The impact of the Appeal Court decision remains to be seen, according to legal experts. Frédéric Poirier, a Montreal employment lawyer with Bélanger Sauvé, said the decision is the subject of much discussion within legal circles and the business world. “There’s no doubt it will change the dynamics of labour relations, at least a bit, because it means that first-level managers can now unionize,” said Poirier. “The decision will also raise many issues, such as how will first level managers be treated by employers.”
It also remains to be seen how, and if, unions will accommodate front line managers who may be able to unionize. They may become “juicy targets for unions,” as one Montreal labour and employment lawyer put it, but there is likely going to be some reticence among at least some Quebec labour federations to openly accept “bosses” in unions, said Makela. Even if separate new bargaining units are created for front-line managers, questions remain. “Will they be allowed to federate to the larger labour movement and will the labour movement accept them?” added Makela.
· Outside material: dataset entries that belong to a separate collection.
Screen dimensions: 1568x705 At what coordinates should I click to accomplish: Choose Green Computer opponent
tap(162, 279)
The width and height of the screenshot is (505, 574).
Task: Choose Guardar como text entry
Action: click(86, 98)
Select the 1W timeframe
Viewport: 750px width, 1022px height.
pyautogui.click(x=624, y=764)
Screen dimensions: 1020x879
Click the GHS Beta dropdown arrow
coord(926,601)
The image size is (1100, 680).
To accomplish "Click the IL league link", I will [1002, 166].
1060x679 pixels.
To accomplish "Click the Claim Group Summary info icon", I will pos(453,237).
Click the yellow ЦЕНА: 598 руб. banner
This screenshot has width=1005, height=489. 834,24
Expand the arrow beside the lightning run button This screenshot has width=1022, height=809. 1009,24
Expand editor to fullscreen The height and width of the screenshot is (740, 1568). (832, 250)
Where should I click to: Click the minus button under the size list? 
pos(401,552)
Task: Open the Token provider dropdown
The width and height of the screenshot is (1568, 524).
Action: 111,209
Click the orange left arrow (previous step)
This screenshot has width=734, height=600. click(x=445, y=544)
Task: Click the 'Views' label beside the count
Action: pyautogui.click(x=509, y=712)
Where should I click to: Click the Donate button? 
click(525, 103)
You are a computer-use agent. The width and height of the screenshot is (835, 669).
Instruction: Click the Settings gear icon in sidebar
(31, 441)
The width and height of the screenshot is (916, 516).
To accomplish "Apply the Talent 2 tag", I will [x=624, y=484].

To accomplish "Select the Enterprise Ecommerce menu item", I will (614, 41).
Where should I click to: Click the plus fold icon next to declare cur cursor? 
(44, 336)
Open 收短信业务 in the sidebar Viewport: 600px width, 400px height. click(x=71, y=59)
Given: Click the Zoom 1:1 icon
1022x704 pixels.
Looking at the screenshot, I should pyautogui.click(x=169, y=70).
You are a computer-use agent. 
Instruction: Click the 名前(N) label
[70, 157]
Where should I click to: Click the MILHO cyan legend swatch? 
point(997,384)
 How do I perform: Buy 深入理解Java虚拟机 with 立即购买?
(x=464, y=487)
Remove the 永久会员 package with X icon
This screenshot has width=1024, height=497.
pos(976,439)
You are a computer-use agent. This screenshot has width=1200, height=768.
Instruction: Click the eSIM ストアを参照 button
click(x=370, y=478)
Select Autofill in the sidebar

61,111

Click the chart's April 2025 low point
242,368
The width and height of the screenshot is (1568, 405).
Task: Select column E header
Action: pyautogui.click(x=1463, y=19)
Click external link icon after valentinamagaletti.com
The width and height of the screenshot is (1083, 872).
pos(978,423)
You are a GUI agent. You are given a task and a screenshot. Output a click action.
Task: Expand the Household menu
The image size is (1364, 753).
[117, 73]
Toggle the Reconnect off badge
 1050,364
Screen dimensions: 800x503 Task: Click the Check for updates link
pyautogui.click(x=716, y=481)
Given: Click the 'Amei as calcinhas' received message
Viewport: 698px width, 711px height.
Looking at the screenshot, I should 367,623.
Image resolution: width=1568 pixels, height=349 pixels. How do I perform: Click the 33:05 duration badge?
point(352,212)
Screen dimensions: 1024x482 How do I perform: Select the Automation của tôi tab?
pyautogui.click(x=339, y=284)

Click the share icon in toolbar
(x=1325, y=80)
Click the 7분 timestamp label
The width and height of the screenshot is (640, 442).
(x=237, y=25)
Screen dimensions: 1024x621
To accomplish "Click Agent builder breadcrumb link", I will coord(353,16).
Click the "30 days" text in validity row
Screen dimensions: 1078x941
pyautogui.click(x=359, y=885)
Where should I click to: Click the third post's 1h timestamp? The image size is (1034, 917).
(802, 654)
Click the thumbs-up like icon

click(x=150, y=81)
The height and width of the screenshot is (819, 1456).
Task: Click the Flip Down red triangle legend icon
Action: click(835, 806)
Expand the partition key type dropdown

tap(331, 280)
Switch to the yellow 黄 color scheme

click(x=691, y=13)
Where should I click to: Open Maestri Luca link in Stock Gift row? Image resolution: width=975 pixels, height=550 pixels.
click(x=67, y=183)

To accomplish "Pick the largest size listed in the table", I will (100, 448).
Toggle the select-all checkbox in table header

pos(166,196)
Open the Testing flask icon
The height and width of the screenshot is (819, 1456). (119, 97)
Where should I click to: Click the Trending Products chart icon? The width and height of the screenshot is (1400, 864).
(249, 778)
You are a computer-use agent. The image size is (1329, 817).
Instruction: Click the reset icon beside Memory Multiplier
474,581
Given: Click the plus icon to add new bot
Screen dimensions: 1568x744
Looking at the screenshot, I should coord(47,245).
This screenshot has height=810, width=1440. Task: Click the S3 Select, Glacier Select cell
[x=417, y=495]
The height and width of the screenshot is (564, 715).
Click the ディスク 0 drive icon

An even bigger question is how will the Quebec government respond, according to legal experts. It’s far too soon to see whether Quebec will follow in the footsteps of Ontario and amend the Quebec Labour Code to include junior managers assigned to supervisory duties. There are concerns that the Quebec government may pass a “diet-like version of the Labour Code” as it did in the past with daycare workers and Ontario with agricultural workers following court decisions that held it was unfair to exclude these workers from the respective provincial labour codes. “By suspending its declaration of invalidity of the exclusion from the Labour Code for a period of one year to give the legislature time to respond, it opens the door for legislatures to respond to the unconstitutional exclusion by adopting a very minimalist regime on the side for the excluded workers rather than just giving them access to the full regime,” explained Makela.
Others such as Shaker believe there is a possibility that the decision may prompt the Quebec government to reform the provincial Labour Code and deal with other issues such as anti-scab provision and remote working. “There haven’t been any major changes recently to the Code so the decision could be something that could push the government to say it may be time to update it,” said Shaker.